The fascinating and dark secrets of the birth of planets are hidden around 86 young stars , captured with extraordinary images thanks to the Very Large Telescope of the European Southern Observatory, located in Chile: this is one of the largest investigations ever carried out on planet formation disks. planets , which involved more than 10 countries, including Italy with the National Institute of Astrophysics of Arcetri (Florence), Catania and Padua, the University of Milan and the University of Padua. The research provided a wealth of unique data on how planets are born in different regions of our galaxy and allowed the publication of three studies in the journal Astronomy & Astrophysics, led by Arcetri's Inaf, the Irish University of Galway and the University of Amsterdam.

To date, more than 5,000 exoplanets have been discovered, which orbit around stars other than the Sun, and are often found within systems clearly different from our Solar System. To understand how this great variety arises, the researchers examined 86 stars in three different star-forming regions of our galaxy: those of Taurus and Chameleon, both about 600 light years from Earth, and that of Orion, which is located 1,600 light years and is known to be the birthplace of many stars more massive than the Sun. New images collected by ESO's VLT show the extraordinary diversity of disks that form around young stars and which can lead to the birth of planets .

“Some of these disks show enormous spiral arms, presumably caused by the intricate ballet of orbiting planets,” explains Christian Ginski of the University of Galway, first author of one of the studies. “Others show rings and large cavities dug by planets in formation – adds Antonio Garufi of INAF in Arcetri, who led the second of the three searches – while still others appear extremely regular and almost dormant in the midst of all this bustle of activity”.

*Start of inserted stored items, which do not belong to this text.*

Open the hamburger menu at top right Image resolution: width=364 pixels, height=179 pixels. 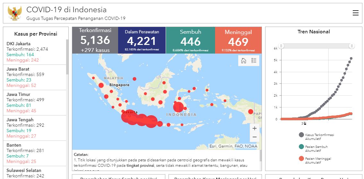pyautogui.click(x=355, y=13)
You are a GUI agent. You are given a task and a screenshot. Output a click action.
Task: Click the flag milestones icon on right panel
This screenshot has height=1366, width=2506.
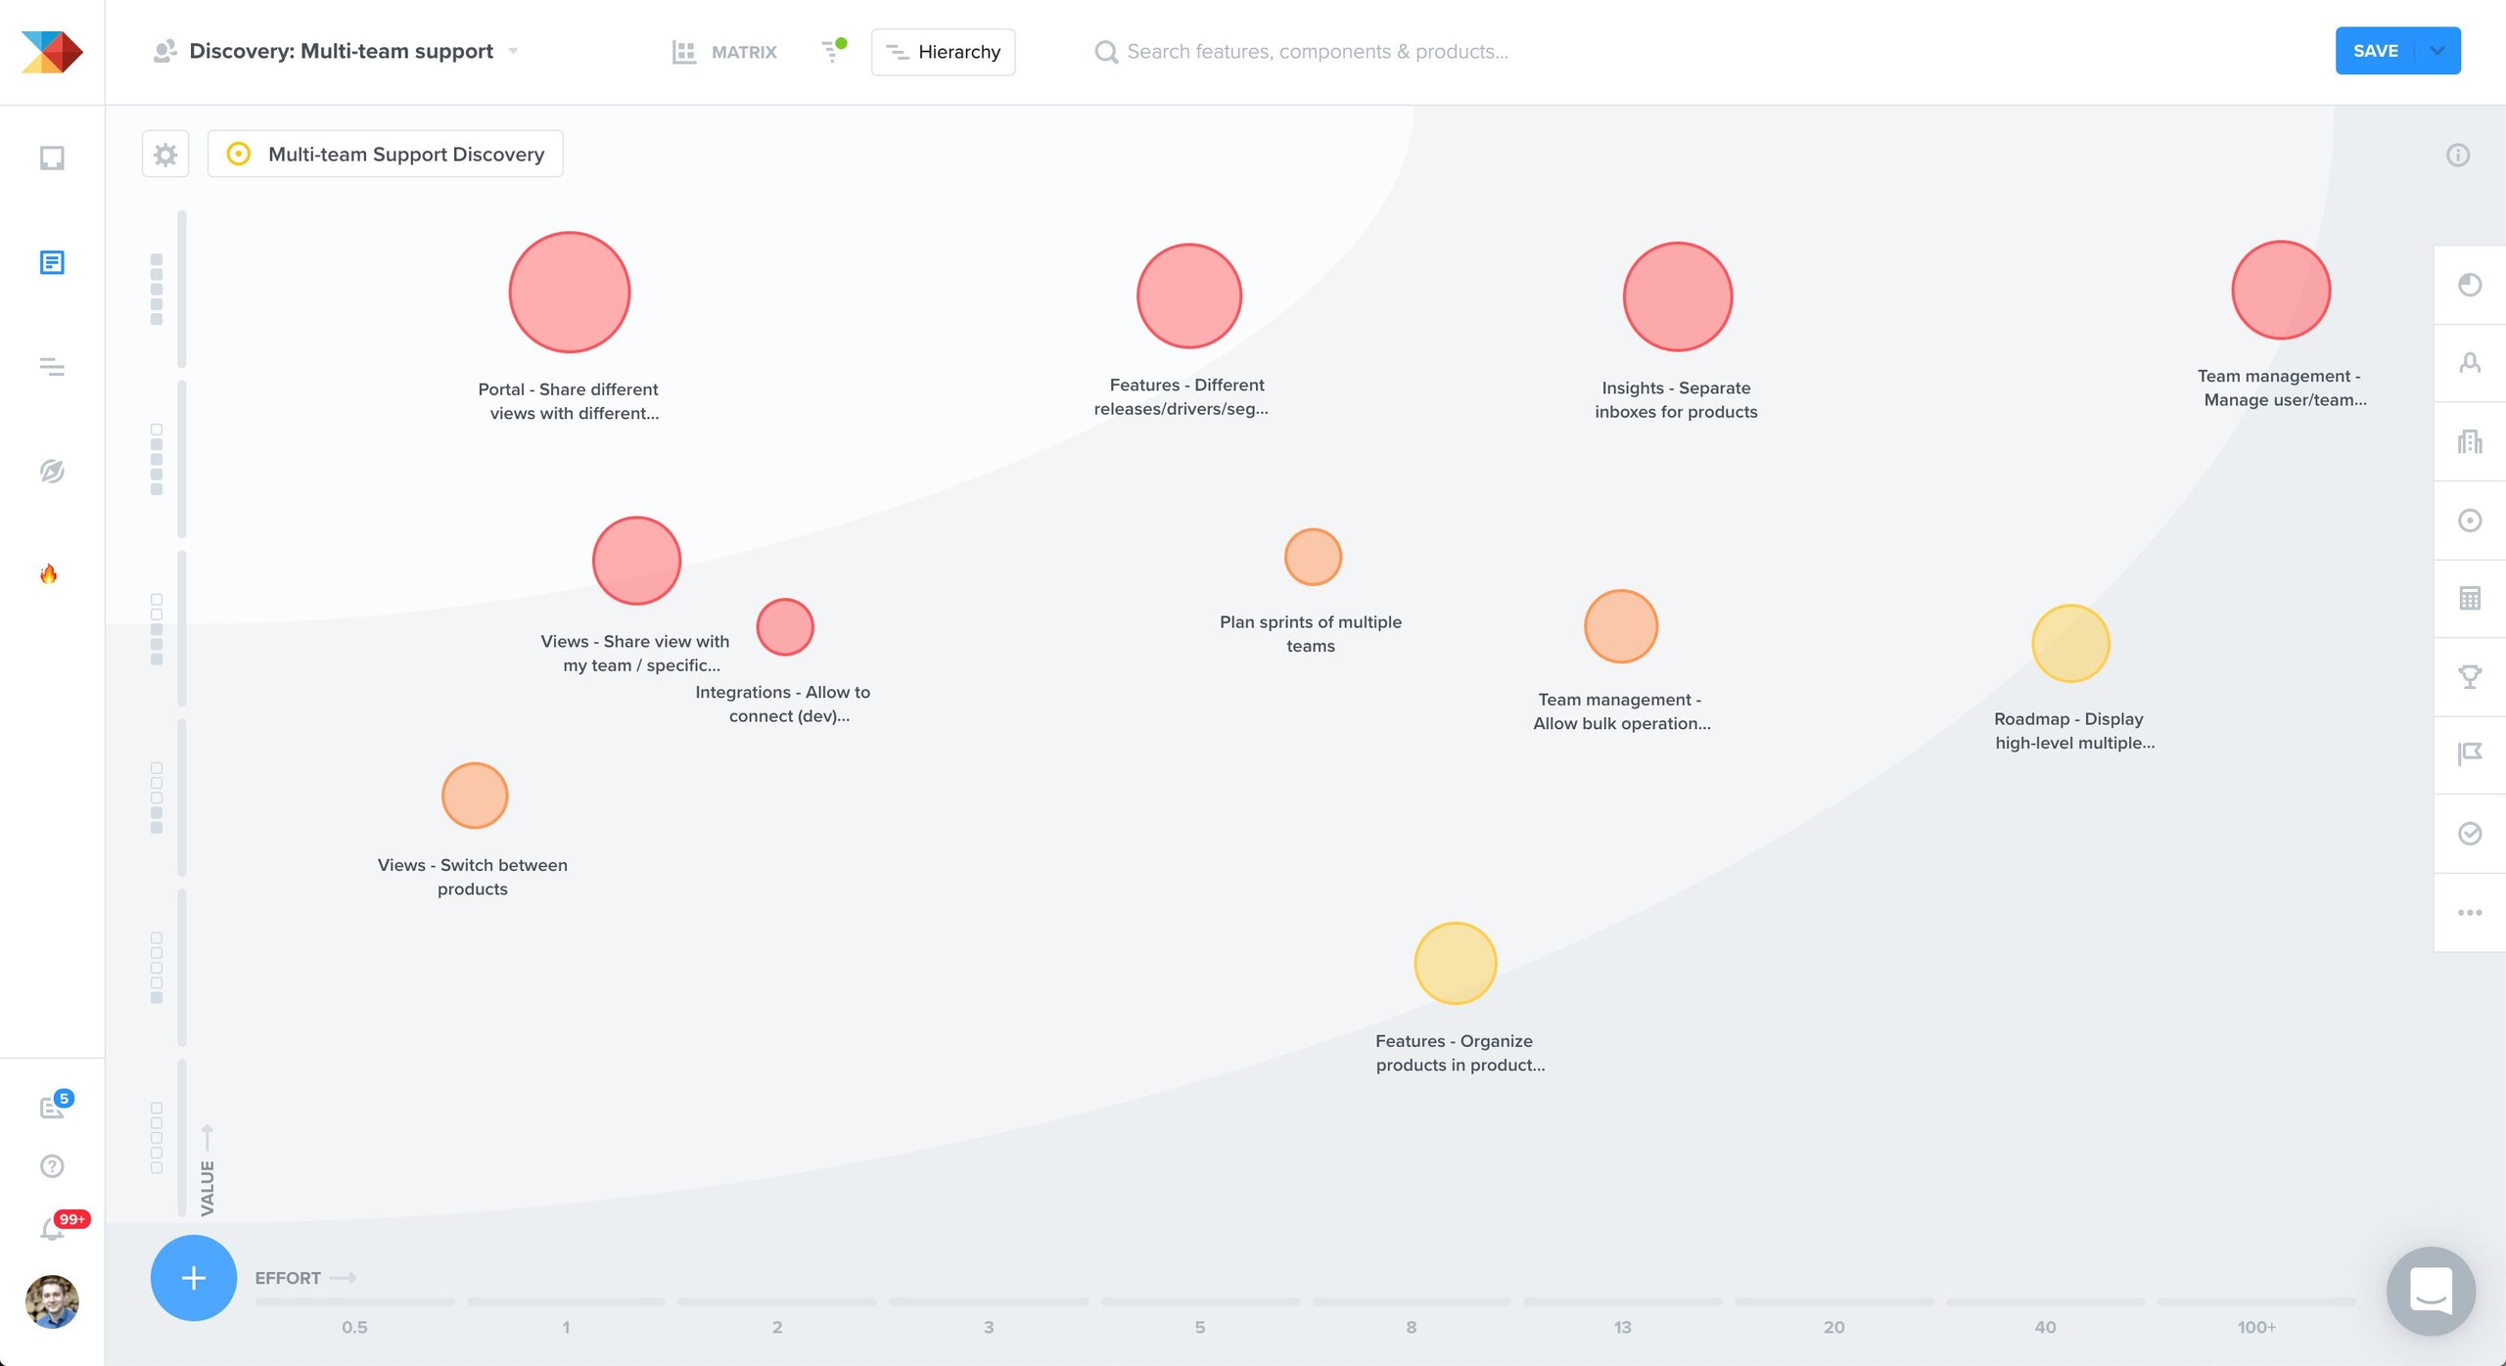click(x=2470, y=753)
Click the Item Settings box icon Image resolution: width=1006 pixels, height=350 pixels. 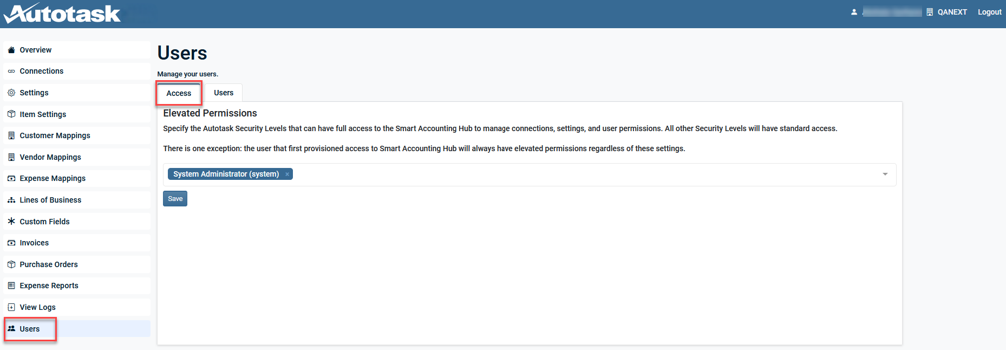(11, 114)
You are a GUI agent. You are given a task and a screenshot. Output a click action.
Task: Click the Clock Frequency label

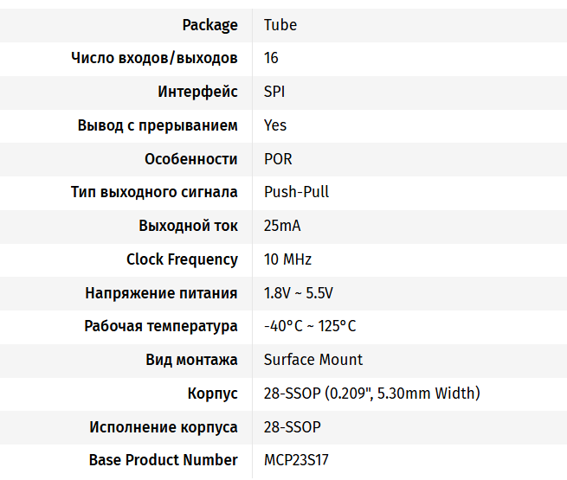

Astronomers were able to gather a lot of key information. For example, analyzing the formation zone of Orion, the subject of the third study led by Per-Gunnar Valegård of the University of Amsterdam, they discovered that stars found in groups of two or more are less likely to have large formation disks planetary. This is an important fact, because most of the stars in our galaxy, unlike the Sun, have companions. Furthermore, the irregular appearance of the disks detected in this region suggests the possibility that there are very massive planets hidden within them.

“This is really a big step change in our field of study,” says Ginski again: “We've gone from studying single star systems to this huge overview of entire regions of star formation.” As technology advances, researchers hope to delve even deeper into the heart of planet-forming systems. Help in this sense could come from ESO's Extremely Large Telescope, a very large 39 meter diameter telescope under construction in Chile at 3,000 meters above sea level, which could see its first light in 2028: the ELT will, in fact, allow to study the innermost regions around young stars, where rocky Earth-like planets could form.